The owner of the St. Charles Hotel in Cortland said Thursday he will work to fix the problem of a painted shamrock filling the lane of a city street in front of the bar.
Tom Brown said he had seen the painting and believed it to be painted by an employee of the bar, although he couldn’t confirm that.
Brown said he was unaware of city policy created last summer banning the painting of streets.
“We’ll do our best to make sure nobody does it any more,” he said.
The city’s policy was enacted in the fall following differing city decisions on murals on two city streets.
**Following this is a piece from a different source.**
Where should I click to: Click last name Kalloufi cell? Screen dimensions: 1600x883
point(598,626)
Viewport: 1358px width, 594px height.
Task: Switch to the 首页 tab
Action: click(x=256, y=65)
Last summer, a Black Lives Matter mural was painted at Main and Court streets. Following that, a Back the Blue mural was proposed on Court Street in front of the Cortland Police Department and initially accepted before the Common Council voted against any street paintings until April 2021. The city also planned to remove the Black Lives Matter mural.
At Tuesday’s Common Council meeting, Alderwoman Kathryn Silliman (D-2nd Ward) said she was “disappointed that the St. Charles Hotel went ahead and painted a shamrock in front of their establishment,” despite the city’s ruling.
She said she was notified by constituents about the painting on Central Avenue.
Cortland Mayor Brian Tobin said Wednesday he was unaware of the shamrock before Tuesday’s meeting but was working on the assumption that the painting wasn’t done out of malice, rather to celebrate St. Patrick’s Day.
He said the city would investigate and that he would look to work with the individuals involved to get into compliance.
Brown said the painting will fade fairly quickly, negating the need to remove the painting.
Brown is also the Democratic commissioner at the Cortland County Board of Elections.